About this exercise: Would you please print exactly the lines that run from the one with "Screen dimensions: 780x406" to the last line of the data, both included, without any pictures?

Supplied material:
++++++++++

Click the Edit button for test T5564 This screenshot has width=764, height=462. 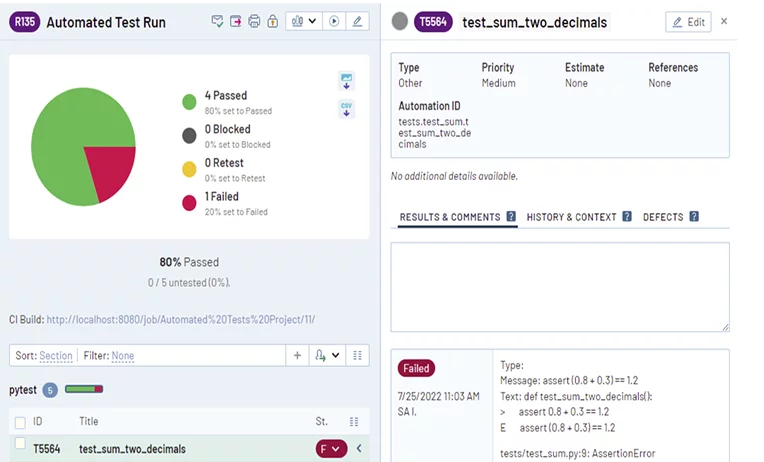tap(688, 22)
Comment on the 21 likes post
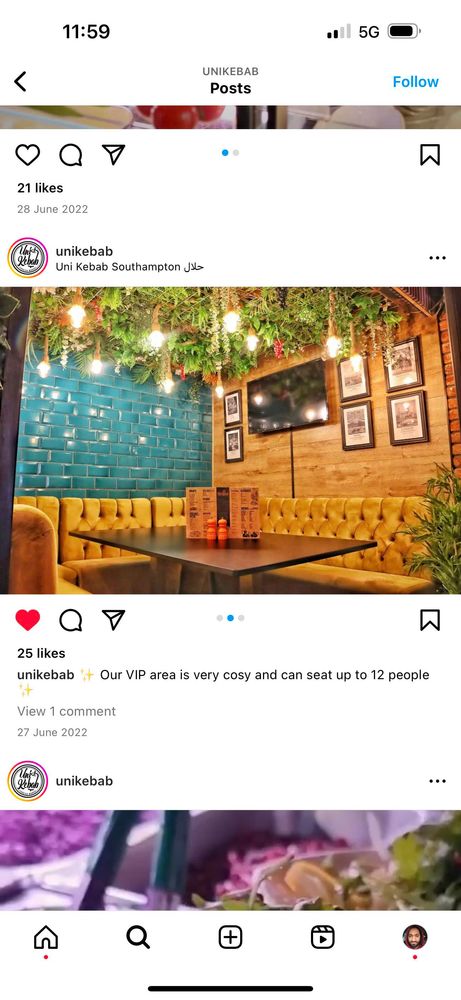This screenshot has width=461, height=1000. pos(71,154)
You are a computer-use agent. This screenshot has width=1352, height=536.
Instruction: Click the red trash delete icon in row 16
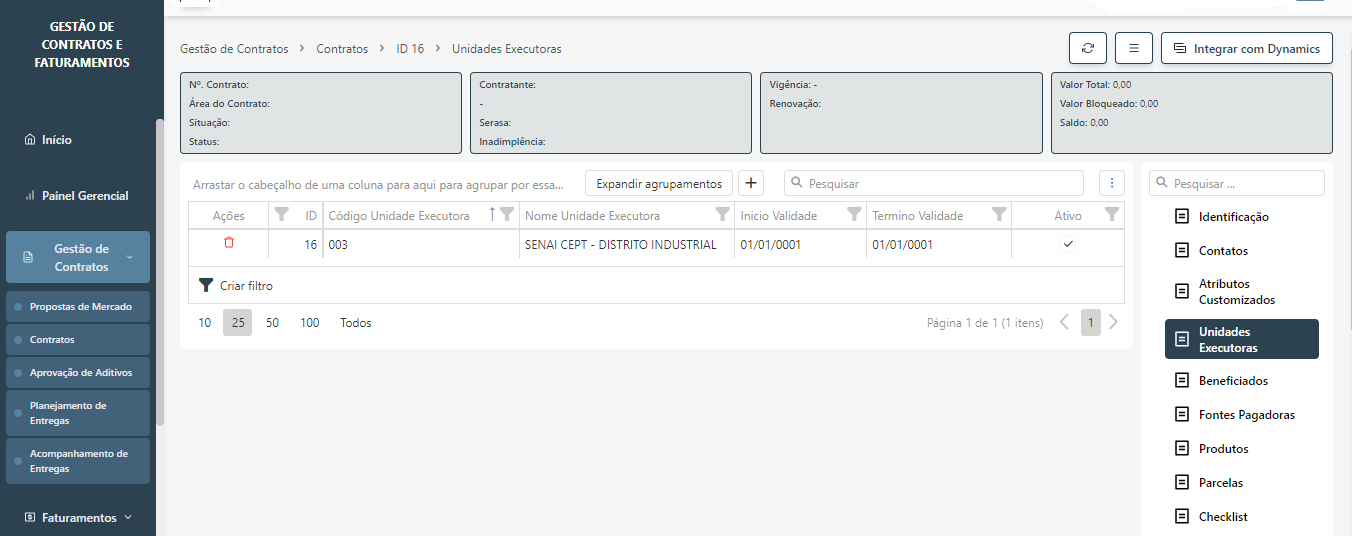click(x=229, y=243)
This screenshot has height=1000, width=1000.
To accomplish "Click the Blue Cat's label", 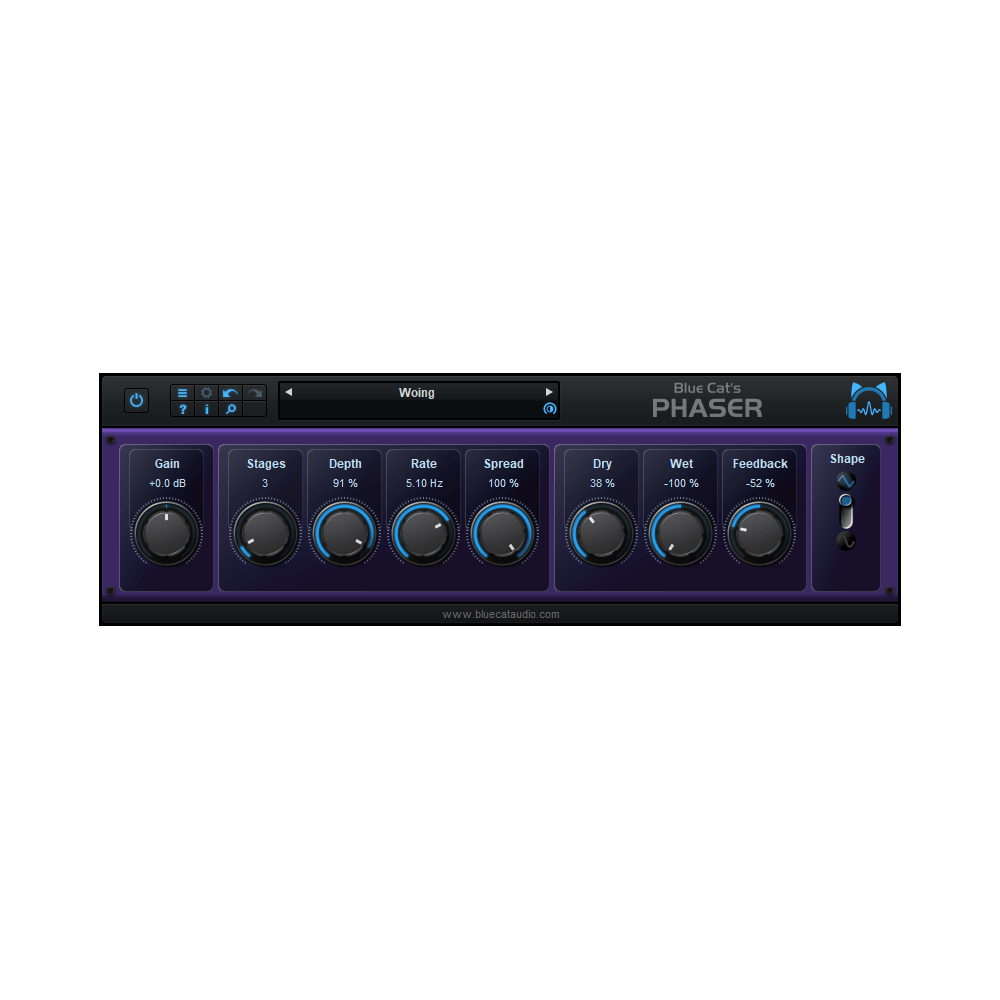I will pyautogui.click(x=707, y=388).
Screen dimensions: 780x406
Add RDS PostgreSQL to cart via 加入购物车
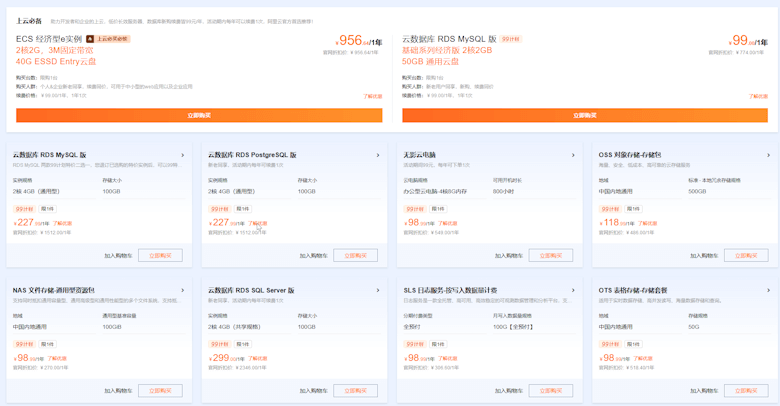pos(313,255)
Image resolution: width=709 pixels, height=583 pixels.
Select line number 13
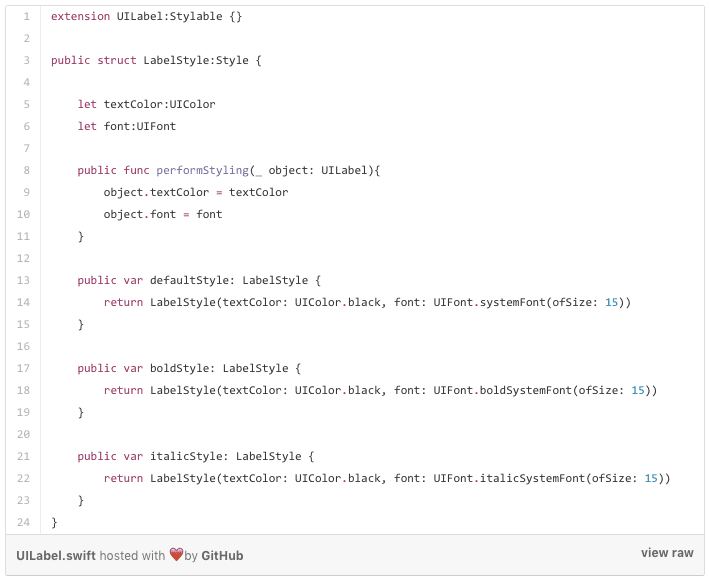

++++++++++

Written response:
Screen dimensions: 780x406
Add RDS PostgreSQL to cart via 加入购物车
pos(313,255)
Image resolution: width=709 pixels, height=583 pixels.
Select line number 13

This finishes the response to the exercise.